PO.BCS02.06 · 生物信息与计算
Interpreting PLMs for cancer discovery: High attention hotspots predict pathogenic mutation positions and novel drug binding sites
作者与单位
摘要 Abstract
Computational proteomics has revolutionized cancer research, guiding targeted experimental exploration to accelerate protein-based mechanistic discovery. Protein Language Models (PLMs) enable scalable, resource-efficient study; through large-scale training on only primary protein sequences, PLMs generate vector representations of protein structure that have been shown to capture biochemical and structural properties. A core component of PLMs is the attention mechanism, which specifically captures long-range interactions across a protein sequence in attention matrices. Using the previously unexplored attention matrices generated by the Evolutionary Scale Modelling 2 (ESM-2) PLM, we developed a novel method to identify High Attention (HA) residues, the specific residues that ESM-2 assigns the most attention to early in training.

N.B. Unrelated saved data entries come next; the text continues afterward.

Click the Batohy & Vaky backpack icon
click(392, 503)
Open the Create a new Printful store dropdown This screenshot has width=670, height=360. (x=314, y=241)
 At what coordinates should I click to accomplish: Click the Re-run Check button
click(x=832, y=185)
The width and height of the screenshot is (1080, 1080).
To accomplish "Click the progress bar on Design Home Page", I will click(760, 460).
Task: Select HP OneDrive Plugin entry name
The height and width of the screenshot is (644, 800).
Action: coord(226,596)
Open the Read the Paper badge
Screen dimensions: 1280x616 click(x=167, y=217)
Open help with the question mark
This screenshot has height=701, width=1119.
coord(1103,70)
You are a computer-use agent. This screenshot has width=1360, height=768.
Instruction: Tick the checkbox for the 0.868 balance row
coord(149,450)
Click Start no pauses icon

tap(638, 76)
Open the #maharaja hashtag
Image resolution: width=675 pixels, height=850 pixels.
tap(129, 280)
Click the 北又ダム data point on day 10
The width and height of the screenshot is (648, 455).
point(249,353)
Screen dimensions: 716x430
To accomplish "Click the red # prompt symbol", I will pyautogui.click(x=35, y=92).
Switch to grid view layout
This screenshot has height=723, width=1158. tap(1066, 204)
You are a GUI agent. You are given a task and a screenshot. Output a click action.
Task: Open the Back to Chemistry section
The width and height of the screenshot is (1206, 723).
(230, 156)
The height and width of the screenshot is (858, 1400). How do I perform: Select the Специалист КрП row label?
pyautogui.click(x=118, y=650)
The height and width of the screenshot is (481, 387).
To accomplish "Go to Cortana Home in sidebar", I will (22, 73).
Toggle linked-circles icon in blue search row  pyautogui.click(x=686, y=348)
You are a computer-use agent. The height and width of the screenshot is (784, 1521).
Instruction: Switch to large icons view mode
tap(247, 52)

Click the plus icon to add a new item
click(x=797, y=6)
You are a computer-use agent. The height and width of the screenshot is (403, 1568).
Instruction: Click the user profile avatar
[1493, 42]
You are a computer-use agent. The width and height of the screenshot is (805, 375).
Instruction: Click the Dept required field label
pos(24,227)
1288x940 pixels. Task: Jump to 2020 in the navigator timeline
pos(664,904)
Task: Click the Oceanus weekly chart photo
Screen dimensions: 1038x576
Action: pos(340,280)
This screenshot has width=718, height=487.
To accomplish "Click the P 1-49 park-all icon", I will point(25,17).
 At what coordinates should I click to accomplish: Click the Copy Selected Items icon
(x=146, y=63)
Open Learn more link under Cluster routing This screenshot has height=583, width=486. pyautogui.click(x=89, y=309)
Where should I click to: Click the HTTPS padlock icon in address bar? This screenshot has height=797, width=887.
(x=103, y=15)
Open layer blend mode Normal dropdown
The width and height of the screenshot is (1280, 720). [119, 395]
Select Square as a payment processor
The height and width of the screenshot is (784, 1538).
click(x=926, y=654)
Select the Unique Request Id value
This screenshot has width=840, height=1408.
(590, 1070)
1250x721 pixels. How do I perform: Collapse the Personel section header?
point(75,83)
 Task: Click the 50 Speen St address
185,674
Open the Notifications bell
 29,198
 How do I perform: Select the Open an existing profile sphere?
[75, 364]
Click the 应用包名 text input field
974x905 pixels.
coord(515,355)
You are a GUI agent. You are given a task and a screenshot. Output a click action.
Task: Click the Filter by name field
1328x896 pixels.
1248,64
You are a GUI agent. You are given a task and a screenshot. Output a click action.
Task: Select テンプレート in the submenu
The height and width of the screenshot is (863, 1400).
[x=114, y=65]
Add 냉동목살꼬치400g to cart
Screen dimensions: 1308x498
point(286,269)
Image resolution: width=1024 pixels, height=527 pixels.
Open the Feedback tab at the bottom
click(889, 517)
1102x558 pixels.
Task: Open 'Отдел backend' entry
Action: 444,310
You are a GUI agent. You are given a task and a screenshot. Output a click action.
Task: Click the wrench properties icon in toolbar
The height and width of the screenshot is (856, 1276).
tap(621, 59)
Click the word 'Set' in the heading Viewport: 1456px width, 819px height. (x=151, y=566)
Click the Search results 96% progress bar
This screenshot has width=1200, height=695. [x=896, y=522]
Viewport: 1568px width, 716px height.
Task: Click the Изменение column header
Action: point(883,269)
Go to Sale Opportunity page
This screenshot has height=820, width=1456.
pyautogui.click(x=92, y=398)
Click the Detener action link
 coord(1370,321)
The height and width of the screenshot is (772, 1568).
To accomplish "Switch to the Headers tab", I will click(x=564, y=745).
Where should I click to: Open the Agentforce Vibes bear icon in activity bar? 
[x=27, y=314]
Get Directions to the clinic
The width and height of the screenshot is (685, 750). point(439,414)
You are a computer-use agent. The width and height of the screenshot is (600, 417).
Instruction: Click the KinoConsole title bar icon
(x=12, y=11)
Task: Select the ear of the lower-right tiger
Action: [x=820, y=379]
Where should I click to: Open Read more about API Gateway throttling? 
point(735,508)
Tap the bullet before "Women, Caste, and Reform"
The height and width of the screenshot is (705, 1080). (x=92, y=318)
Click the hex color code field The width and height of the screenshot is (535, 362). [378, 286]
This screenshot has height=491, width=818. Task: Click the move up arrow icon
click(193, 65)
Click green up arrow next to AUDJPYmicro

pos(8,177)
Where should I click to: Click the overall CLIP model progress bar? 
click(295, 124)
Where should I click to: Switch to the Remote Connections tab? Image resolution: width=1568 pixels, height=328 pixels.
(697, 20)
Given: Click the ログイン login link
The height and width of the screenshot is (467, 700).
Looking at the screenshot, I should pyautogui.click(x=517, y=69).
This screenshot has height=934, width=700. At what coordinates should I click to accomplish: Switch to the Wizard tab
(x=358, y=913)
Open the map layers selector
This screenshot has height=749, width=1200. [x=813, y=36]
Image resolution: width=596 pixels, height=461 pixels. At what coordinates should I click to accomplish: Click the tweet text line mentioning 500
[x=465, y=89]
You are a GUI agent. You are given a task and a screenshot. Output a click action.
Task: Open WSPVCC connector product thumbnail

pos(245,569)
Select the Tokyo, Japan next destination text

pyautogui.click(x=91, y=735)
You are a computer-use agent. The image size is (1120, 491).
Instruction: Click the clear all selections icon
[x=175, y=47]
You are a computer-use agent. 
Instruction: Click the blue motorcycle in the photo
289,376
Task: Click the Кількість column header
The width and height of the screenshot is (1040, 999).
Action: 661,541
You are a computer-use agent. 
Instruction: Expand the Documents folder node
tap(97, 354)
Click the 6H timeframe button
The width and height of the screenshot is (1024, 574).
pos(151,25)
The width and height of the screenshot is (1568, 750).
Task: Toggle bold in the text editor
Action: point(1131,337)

We found that HA residues had interpretable links to biological function across the human proteome, including proximity to active sites and conservation across protein families. We further used AlphaMissense pathogenicity predictions and TCGA-labeled pathogenic variant positions to determine that HA residues predict protein regions with high pathogenic risk. Finally, we explored the utility of HA residues for novel binding site discovery, an open challenge in cancer research. Using Uniprot and Biolip annotations, we confirmed that HA residues were spatially proximal to previously-known binding sites. We then used SiteMap to predict the bindability of HA residue regions in both annotated and unannotated proteins. We identified multiple cancer protein examples where HA residues identified regions with previously undiscovered high bindability and thus potential novel therapeutic utility. In summary, our work demonstrates the biological interpretability of PLM representations and offers a valuable method to prioritize functionally relevant protein residues for targeted biomedical research.
利益披露 Disclosure
S. J. Pribus, None..
G. Nayar, None..
R. Altman, None.